Xavier controls his narrative, I’m here for this chapter.
On the 13th Xavier turned 5 months (adjusted age 1 month) and decided he was too old to be on the vent with a tube down his throat. He got his hand free, grabbed his tube and took it out. Now, being his mom, I’m not surprised at this because he has a long history of the snatch and grab. The difference this time is that the doctors decided to keep it out. Yes, re-read that sentence again.
They decided to keep it out!!!
Yall, when I got the call I got so excited but Leonard humbled me and told me to calm down because there’s a chance that he would need to be reintubated. For the time being, they gave him a nasal cannula to give him a little bit more oxygen and some albuterol to help open his airways some more. The nurses called me and Zoom’d with me immediately because they were just as excited.
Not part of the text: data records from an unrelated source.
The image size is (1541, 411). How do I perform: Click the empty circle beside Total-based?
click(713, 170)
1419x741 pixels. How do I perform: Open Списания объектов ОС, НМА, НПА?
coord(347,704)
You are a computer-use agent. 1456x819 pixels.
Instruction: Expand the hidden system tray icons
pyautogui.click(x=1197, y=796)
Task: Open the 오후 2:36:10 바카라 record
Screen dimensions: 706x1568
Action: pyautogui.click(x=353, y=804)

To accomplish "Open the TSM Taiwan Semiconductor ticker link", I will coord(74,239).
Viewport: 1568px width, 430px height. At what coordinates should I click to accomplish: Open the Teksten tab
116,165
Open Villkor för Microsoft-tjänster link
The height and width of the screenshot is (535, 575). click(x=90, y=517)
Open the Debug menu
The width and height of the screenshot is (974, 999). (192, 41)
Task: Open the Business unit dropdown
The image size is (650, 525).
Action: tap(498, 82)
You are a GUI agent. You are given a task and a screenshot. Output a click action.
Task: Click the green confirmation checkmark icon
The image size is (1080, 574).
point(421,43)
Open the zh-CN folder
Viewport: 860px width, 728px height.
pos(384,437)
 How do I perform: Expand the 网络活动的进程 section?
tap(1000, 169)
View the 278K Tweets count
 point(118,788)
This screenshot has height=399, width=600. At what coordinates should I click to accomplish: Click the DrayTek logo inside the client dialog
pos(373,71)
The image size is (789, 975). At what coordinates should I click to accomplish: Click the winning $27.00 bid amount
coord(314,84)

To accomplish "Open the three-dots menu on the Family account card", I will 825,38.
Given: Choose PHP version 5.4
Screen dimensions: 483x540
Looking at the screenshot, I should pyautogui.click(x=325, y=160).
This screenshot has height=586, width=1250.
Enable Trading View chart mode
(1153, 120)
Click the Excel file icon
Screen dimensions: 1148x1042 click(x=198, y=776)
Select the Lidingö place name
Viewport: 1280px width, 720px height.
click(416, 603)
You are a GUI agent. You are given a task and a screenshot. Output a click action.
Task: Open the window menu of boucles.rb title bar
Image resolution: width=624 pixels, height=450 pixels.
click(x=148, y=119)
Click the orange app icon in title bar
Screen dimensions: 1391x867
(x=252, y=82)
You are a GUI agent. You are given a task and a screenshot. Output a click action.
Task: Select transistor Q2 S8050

Leonard and I were the only ones that have ever held him and now they finally got to hold him and sit him up without assistance from the respiratory therapists. Over the next 24 hours, we decided to tell some family and godparents, so I would just show this picture and wait for them to notice the difference. The responses took a while but when they figured it out, there were plenty of screams and tears of joy. Talk about best Valentine’s Day ever!
The hospital kept an even closer eye on him everyday and he was just continuing to improve so his morphine got decreased even more and albuterol was down to 2 doses a day. Remember last post when I said it was only a matter of time before he gets released?? Well on the 16th we got the official ok from the ophthalmologist. His eyes are doing very well, and no follow up in Chicago would be needed! Then 2 days later, I got the call my insurance approved his transfer!
Whew! All this amazing news in one week. Chile I can’t even wrap my head around it. Anyways, the doctors consulted with his new hospital, got the necessary authorizations and literally Thursday night his transportation was on the way. He didn’t go by helicopter this time instead, he rode in the ambulance for the 3 1/2 hour drive. Got the call around 4am that he made it safely.
Now will all this good news, you’d think nothing would piss me off right? Well think again. So since we hadn’t received any calls from social workers or doctors about policies, visitation, etc…I took it upon myself to ask during our 4am conversation because I like to be prepared. He has a room, but only one parent is allowed on the floor at a time. ~sigh~ Here we go again. I’m not pleased at all. Part of Xavier’s care is having BOTH of his parents together. I haven’t even stepped foot in the hospital yet to know I’m ready to request a transfer back to his first hospital. He knows the doctors and nurses there and *brace yourself* both Leonard and I were allowed to be in the room together! These different Covid rules at these hospitals blow me. Also, another reason I want him at his 1st hospital again is because he’s no longer on the vent, and they didn’t reintubate him for his travel back so why is this hospital even necessary anymore? I don’t believe that we need to even discuss tracheotomy’s or g-tubes any longer. We need to start discussing breast-feeding, bottle-feedings, learning the necessary things we need to do with home care. I’m going to try to be patient, but I’ve heard less than stellar remarks from other moms. I’m not happy at all. The point was for us to start being apart of his daily care again, together. Let me calm down….baby steps right? Woosaaaa
Update: Reunited with my baby and it was magical. I heard his voice for the 1st time today and forgot why I was upset. You guys don’t understand, just walking in his room and picking him up without assistance was so amazing. He loves his pacifier and wants you to hold it in his mouth for him at all times…or at least till he falls asleep. My little (big) 13lb baby is so handsome and I love him to pieces. I’m so happy he is close by again. I did get to talk to some of the staff and I still don’t agree with the one parent policy, but I’m going to try to tough it out. After all, I want him to have the best care.